Hello,
I haven't made all the changes you requested but here's my situation.
Le 2021-03-06 à 04 h 45, Niels Möller a écrit :
Nicolas Mora nicolas@babelouest.org writes:
About the byteswapping comment, the code
// A = MSB(64, B) ^ t where t = (n*j)+i A64 = READ_UINT64(B.b); A64 ^= (n*j)+(i+1); WRITE_UINT64(A.b, A64);
could be replaced by something like
#if WORDS_BIGENDIAN A.u64 = B.u64 ^ (n*j)+(i+1); #elif HAVE_BUILTIN_BSWAP64 A.u64 = B.u64 ^ __builtin_bswap64((n*j)+(i+1)); #else ... READ_UINT64 / WRITE_UINT64 or some other workaround ... #endif
The problem I have with this is the type of A and B: nettle_block8 and nettle_block16, and in nettle_block16, u64 is declared as 'uint64_t u64[2];'
So do I need to choose B.u64[0] or B.u64[1] depending on the architecture?
Preferably encapsulated into a single macro, so it doesn't have to be duplicated in both the wrap and the unwrap function. There's another example of using __builtin_bswap64 in ctr.c.

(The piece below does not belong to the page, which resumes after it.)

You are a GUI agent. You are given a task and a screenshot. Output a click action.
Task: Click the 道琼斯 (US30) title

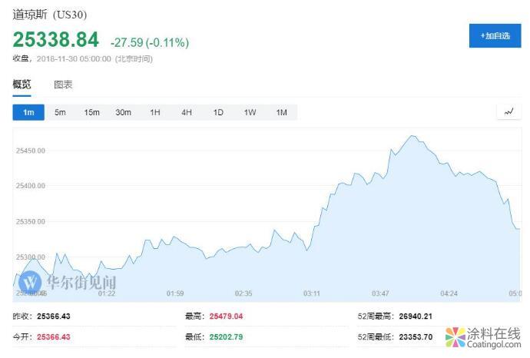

I've started something like that:
#if WORDS_BIGENDIAN #define MSB_XOR_T_WRAP(A, B, xor) A.u64 = B.u64 ^ (xor); #elif HAVE_BUILTIN_BSWAP64 #define MSB_XOR_T_WRAP(A, B, xor) A.u64 = B.u64 ^ __builtin_bswap64((xor)); #else #define MSB_XOR_T_WRAP(A, B, xor) \ uint64_t A64_##A##; \ A64_##A## = READ_UINT64 (B.b); \ A64_##A## ^= (xor); \ WRITE_UINT64 (A.b, A64_##A##); \ #endif
First I need to fix my B.u64 issue
- Intialization: If you don't intend to use the initial values, omit
initialization in declarations like
union nettle_block16 I = {0}, B = {0}; union nettle_block8 A = {0};
Fixed
- Some or all memcpys in the main loop can be replaced by uint64_t
operations, e.g.,
I.u64 = A.u64;
instead of
memcpy(I.b, A.b, 8);
I have the same problem with B.u64 being an array
Therefore I removed 'uint8_t R[64]' to use TMP_GMP_DECL(R, uint8_t); instead.
Unfortunately, that doesn't work: This code should go into libnettle (not libhogweed), and then it can't depend on GMP. You could do plain malloc + free, but according to the README file, Nettle doesn't do memory allocation, so that's not ideal.
I think it should be doable to reuse the output buffer as temporary storage (R = ciphertext for wrap, R = cleartext for unwrap). In-place operation (ciphertext == cleartext) should be supported (but no partial overlap), so it's important to test that case.
I've updated the MR to reuse ciphertext or cleartext as R. The original test cases still pass, I'll have to complete the tests.
Using the output area directly has the drawback that it isn't aligned, so you'll need to keep some memcpys in the main loop. One could consider using an aligned pointer into output buffer and separate handling of first and/or last block, but if that's a lot of extra complexty, I wouldn't do it unless either (i) it gives a significant performance improvement, or (ii) it turns out to actually be reasonably nice and clean.
I'll rely on your wisdom about that if you don't mind
- And one more nit: Indentation. It's fine to use TAB characters, but
they must be assumed to be traditional TAB to 8 positions: changing the appearance of TAB to anything else in one's editor is wrong, because it makes the code look weird for everyone else (e.g., in gitlab's ui). And the visual appearance should follow GNU standards, braces on their own lines, indent steps of two spaces, which means usually SPC characters, with TAB only for large indentation.
I agree, I've updated the indentation using gnu indent with gnu style
/Nicolas